Invasive techniques of a routine character which are performed on uncritical body parts and are generally carried out in a non-medical, commercial environment, are not excluded from patentability, e.g. tattooing, piercing, hair removal by optical radiation and micro-abrasion of the skin.
Similar considerations apply to routine interventions in the medical field. Thus, uncritical methods involving only a minor intervention and no substantial health risks, when carried out with the required care and skill, do not fall under the scope of Art. 53(c) EPC. This narrower understanding of the exclusion still protects the medical profession from the concerns indicated above.

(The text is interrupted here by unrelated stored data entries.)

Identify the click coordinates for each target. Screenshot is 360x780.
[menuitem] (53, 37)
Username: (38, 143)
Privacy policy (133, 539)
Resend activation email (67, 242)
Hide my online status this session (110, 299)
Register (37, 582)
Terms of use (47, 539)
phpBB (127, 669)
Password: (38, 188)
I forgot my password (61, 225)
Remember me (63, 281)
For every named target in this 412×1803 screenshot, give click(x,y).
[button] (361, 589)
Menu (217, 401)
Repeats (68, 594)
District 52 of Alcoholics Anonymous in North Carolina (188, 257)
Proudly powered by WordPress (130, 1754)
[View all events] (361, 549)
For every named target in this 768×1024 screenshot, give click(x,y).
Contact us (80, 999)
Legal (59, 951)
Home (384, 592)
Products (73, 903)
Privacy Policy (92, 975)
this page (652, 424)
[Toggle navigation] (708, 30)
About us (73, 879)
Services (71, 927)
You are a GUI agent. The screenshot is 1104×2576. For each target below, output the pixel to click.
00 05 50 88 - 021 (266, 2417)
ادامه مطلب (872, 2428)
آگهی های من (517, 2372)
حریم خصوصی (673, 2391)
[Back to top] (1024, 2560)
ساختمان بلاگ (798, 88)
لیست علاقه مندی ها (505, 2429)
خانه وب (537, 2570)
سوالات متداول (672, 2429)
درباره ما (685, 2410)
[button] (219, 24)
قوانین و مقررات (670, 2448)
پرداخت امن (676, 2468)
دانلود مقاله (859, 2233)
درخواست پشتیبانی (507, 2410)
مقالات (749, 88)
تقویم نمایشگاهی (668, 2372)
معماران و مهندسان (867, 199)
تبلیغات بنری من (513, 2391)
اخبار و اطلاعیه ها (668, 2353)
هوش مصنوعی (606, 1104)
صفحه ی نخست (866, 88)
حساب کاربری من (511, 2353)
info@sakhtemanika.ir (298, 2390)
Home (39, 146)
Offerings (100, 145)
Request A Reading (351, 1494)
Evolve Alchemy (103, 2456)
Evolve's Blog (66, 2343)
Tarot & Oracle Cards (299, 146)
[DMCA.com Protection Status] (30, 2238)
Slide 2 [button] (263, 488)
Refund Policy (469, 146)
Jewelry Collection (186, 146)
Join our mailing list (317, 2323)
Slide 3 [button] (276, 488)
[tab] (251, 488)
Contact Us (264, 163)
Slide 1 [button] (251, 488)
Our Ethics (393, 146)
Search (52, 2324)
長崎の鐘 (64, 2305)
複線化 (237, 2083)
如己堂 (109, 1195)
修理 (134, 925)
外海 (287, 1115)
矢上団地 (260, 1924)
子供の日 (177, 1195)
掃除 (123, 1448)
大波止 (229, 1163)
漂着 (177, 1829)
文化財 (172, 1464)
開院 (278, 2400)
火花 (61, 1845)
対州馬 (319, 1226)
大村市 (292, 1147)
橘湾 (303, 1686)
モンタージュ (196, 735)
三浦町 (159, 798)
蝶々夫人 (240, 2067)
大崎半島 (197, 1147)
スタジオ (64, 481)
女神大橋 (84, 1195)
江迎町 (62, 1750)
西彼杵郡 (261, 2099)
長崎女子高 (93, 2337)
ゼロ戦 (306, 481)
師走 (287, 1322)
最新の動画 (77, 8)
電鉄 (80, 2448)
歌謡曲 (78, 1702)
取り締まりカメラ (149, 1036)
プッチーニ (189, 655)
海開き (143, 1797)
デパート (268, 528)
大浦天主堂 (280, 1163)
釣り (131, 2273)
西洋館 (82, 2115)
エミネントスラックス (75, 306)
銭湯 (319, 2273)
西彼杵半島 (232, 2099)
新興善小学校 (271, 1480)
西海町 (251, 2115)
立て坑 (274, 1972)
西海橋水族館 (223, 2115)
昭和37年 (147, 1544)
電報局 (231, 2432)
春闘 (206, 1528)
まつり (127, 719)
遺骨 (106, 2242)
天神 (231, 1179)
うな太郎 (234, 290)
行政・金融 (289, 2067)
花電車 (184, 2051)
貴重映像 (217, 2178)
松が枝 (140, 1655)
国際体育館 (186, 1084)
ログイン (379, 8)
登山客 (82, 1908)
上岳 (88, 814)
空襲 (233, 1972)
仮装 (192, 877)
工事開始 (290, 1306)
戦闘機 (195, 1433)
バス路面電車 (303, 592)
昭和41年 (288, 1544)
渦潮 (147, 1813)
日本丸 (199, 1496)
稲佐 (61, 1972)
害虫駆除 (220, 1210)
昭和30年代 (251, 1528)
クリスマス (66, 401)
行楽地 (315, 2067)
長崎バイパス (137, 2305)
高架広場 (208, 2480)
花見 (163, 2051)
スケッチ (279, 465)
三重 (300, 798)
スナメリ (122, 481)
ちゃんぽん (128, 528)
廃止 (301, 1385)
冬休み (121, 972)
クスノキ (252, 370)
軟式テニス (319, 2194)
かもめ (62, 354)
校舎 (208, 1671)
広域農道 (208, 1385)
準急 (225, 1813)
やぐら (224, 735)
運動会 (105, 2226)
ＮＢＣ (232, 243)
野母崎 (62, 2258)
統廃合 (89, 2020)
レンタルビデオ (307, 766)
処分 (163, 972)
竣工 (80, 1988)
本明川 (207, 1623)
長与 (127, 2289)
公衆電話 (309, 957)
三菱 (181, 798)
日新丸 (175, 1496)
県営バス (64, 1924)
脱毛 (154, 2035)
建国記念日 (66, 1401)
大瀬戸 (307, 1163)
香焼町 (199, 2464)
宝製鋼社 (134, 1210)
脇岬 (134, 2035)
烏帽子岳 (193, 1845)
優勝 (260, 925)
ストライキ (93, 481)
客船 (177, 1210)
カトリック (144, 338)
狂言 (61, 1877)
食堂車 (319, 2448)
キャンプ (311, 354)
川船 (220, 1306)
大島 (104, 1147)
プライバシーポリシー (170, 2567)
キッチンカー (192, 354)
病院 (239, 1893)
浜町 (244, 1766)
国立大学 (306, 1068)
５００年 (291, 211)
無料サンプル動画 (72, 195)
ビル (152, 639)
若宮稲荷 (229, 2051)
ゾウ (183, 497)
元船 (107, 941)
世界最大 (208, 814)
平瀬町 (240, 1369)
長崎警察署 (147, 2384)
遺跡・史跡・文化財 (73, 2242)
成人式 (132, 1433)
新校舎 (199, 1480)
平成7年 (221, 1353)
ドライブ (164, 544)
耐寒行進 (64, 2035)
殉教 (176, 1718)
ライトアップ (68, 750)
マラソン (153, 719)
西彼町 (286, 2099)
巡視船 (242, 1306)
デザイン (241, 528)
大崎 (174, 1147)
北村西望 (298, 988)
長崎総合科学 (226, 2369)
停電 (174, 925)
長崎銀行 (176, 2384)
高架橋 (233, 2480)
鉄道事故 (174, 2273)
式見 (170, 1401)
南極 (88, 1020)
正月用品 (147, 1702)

The required medical expertise and the health risk involved may however not be the only criteria which may be used to determine that a claimed method actually constitutes "treatment by surgery" within the meaning of Art. 53(c). Other criteria, such as the degree of invasiveness or the complexity of the operation performed, could also determine that a physical intervention on the human or animal body constitutes such treatment (see G 1/07, Reasons 18.104.22.168).
The exclusion under Art. 53(c) applies to multi-step methods which comprise or encompass at least one therapeutic or surgical step, as defined in the previous paragraph. The non-patentable subject-matter must be removed from the scope of the claim. This may be done either by means of a disclaimer or by omitting the surgical step from the wording of the claim. The overall patentability of the amended claim will however depend on its compliance with the other requirements of the EPC, which should be assessed on a case-by-case basis.
Finally, when interpreting the scope of the exclusion under Art. 53(c), no distinction is to be made between human beings and animals.